** BEGIN Passage to read **

# Basic implementation

- load file
  - ~~load file with encoded function~~
  - ~~turn it into a numpy array~~
- noise (preprocessing)
  - ~~scale vector into -1 - 1 range~~
  - add noise into vectors values
  - rescale vector into values range 0-246
- pass it through a model
  - create a simple model (does not have to be diffusion)
  - develop loss function
  - implement diffusion model

## Loading vectors

In [None]:
import numpy as np
import os
from multiprocessing.pool import ThreadPool

# IMPORTANTE
DICTIONARY_SIZE = 246
TOKENS_CAPACITY = 2048

def prepare_record(parsed_file):
  parsed = np.loadtxt(parsed_file, dtype=float)
  return parsed

'''
  Because code files weight very little they can all be loaded at once
'''
c_dir = "./data/JL/"
parsed_dir = "./data/parsed/" # might change ofc

'''
  returns: tuple (np.array of encoded vectors, file names)
'''
def load_dataset(parsed_dir) -> list:
  parsed_files = sorted(os.listdir(parsed_dir))

  # TODO: when script is ready, remove this line
  parsed_files = parsed_files[:256]

  
  with ThreadPool() as pool:
    parsed_files = pool.map(lambda f: f"{parsed_dir}{f}", parsed_files)
    files = list(parsed_files)

  with ThreadPool() as pool:
    # pool.map guaranteese to preserve order
    # pool.map 'consumes' mapping created in previous with block
    # map() function returns a generator that is exhausted after is it used
    return [np.array(pool.map(lambda file: prepare_record(file), files)), files]

## Sanity check

In [None]:
dataset = load_dataset(parsed_dir)
print(dataset[0].shape)
print(len(dataset[1]))

# Preprocessing

In [None]:
def rescale(dataframe):
  return (dataframe + 1) * DICTIONARY_SIZE / 2

def scale(dataframe):
  return (dataframe * 2 / DICTIONARY_SIZE) - 1

dataset[0] = scale(dataset[0])

# Model based on [ddim](https://colab.research.google.com/github/keras-team/keras-io/blob/master/examples/generative/ipynb/ddim.ipynb#scrollTo=8s3L-z9pcdMc)

Very important is to set up a learning process and architecture of my solution.
Exact network that is going to be used does not really mattter, will be simple FC NN and will possibly change in the future.

In [None]:
import math
import matplotlib.pyplot as plt
import tensorflow as tf

from tensorflow import keras
from keras import layers

In [None]:
# data
num_epochs = 1  # train for at least 50 epochs for good results
# KID = Kernel Inception Distance, see related section
kid_diffusion_steps = 5
plot_diffusion_steps = 20

# sampling
min_signal_rate = 0.02
max_signal_rate = 0.95

# architecture
embedding_dims = 32
embedding_max_frequency = 1000.0
widths = [32, 64, 96, 128]
block_depth = 2

# optimization
batch_size = 64
ema = 0.999
learning_rate = 1e-3
weight_decay = 1e-4

Get network with embeddings

In [None]:
def sinusoidal_embedding(x):
    embedding_min_frequency = 1.0
    frequencies = tf.exp(
        tf.linspace(
            tf.math.log(embedding_min_frequency),
            tf.math.log(embedding_max_frequency),
            embedding_dims // 2,
        )

** END Passage to read **
** BEGIN Recorded data **

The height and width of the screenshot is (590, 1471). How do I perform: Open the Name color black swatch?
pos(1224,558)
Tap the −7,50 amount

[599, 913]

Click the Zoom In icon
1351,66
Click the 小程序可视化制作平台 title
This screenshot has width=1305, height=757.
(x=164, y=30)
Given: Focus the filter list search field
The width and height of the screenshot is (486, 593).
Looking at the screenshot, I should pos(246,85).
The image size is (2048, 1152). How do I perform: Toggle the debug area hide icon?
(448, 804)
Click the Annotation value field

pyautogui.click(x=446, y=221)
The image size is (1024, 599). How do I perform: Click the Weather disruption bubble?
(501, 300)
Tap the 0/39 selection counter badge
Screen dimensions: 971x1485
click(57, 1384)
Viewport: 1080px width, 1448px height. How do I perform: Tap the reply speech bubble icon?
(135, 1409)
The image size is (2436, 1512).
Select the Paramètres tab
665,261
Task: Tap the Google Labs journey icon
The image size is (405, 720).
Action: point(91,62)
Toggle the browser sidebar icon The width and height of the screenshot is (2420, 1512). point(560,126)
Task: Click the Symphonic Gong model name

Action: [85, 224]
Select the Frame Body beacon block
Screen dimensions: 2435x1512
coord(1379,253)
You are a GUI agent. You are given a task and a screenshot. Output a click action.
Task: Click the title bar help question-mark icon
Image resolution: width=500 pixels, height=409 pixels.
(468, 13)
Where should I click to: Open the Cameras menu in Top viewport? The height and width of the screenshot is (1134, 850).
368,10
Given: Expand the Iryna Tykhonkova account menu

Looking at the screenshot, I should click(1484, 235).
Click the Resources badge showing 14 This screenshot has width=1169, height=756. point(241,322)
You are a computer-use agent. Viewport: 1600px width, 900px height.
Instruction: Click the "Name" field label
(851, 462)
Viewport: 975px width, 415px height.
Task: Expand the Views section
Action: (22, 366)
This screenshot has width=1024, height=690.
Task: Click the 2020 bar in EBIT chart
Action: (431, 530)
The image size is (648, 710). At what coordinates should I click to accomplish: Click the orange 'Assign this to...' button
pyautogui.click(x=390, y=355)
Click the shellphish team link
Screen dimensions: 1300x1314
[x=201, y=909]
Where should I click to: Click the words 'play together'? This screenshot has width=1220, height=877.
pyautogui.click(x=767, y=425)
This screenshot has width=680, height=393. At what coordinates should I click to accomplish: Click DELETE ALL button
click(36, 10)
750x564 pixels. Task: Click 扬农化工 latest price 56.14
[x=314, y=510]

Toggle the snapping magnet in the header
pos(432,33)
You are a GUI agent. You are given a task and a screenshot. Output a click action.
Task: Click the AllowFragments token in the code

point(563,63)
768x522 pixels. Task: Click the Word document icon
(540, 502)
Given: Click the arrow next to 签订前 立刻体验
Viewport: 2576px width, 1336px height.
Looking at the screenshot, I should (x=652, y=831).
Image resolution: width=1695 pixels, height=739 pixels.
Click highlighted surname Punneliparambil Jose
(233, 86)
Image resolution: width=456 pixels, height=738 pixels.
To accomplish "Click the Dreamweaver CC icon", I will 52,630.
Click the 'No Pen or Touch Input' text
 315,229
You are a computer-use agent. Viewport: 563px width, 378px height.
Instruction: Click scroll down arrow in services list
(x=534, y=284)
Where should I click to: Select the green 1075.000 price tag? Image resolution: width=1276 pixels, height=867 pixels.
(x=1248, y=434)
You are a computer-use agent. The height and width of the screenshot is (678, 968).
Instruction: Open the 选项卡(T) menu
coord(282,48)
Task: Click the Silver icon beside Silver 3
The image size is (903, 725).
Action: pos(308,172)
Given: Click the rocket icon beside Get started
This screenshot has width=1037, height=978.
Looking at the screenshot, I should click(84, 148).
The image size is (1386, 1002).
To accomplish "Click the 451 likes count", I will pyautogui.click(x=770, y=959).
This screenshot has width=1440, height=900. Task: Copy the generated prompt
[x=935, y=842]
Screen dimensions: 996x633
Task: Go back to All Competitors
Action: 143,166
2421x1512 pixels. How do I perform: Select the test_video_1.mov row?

** END Recorded data **

Work to complete:
1 - In the diffusion notebook, what value is assigned to DICTIONARY_SIZE?
2 - Carry on the diffusion notebook from the point where it stops.
The lines above are separate material and have no connection to the diffusion notebook.

Final answers:
1 - 246

2 -
    )
    
    angular_speeds = 2.0 * math.pi * frequencies
    embeddings = tf.concat(
        [tf.sin(angular_speeds * x), tf.cos(angular_speeds * x)], axis=1
    )
    return embeddings
  
def get_network(tokens_capacity):
    noisy_images = keras.Input(shape=(tokens_capacity))
    noise_variances = keras.Input(shape=(1))

    e = layers.Lambda(sinusoidal_embedding)(noise_variances)

    x = layers.Dense(32)(noisy_images)
    x = layers.Concatenate()([x, e])
    x = layers.Dense(1024, kernel_initializer="zeros")(x)
    x = layers.Dense(2048, kernel_initializer="zeros")(x)

    return keras.Model([noisy_images, noise_variances], x, name="simple net")

Because I removed KID metrics part the sample is not generated inside

In [None]:
class DiffusionModel(keras.Model):
    def __init__(self, tokens_capacity):
        super().__init__()

        self.tokens_capacity = tokens_capacity
        self.network = get_network(tokens_capacity)
        self.ema_network = keras.models.clone_model(self.network)

    def compile(self, **kwargs):
        super().compile(**kwargs)

        self.noise_loss_tracker = keras.metrics.Mean(name="n_loss")
        self.sample_loss_tracker = keras.metrics.Mean(name="i_loss")

    @property
    def metrics(self):
        # return [self.noise_loss_tracker, self.sample_loss_tracker, self.kid]
        return [self.noise_loss_tracker, self.sample_loss_tracker]

    def normalize(self, samples):
        return (samples * 2 / DICTIONARY_SIZE) - 1

    def denormalize(self, samples):
        return (samples + 1) * DICTIONARY_SIZE / 2

    def diffusion_schedule(self, diffusion_times):
        # diffusion times -> angles
        start_angle = tf.acos(max_signal_rate)
        end_angle = tf.acos(min_signal_rate)

        diffusion_angles = start_angle + diffusion_times * (end_angle - start_angle)

        # angles -> signal and noise rates
        signal_rates = tf.cos(diffusion_angles)
        noise_rates = tf.sin(diffusion_angles)
        # note that their squared sum is always: sin^2(x) + cos^2(x) = 1

        return noise_rates, signal_rates

    def denoise(self, noisy_samples, noise_rates, signal_rates, training):
        # the exponential moving average weights are used at evaluation
        if training:
            network = self.network
        else:
            network = self.ema_network

        # predict noise component and calculate the sample component using it
        pred_noises = network([noisy_samples, noise_rates**2], training=training)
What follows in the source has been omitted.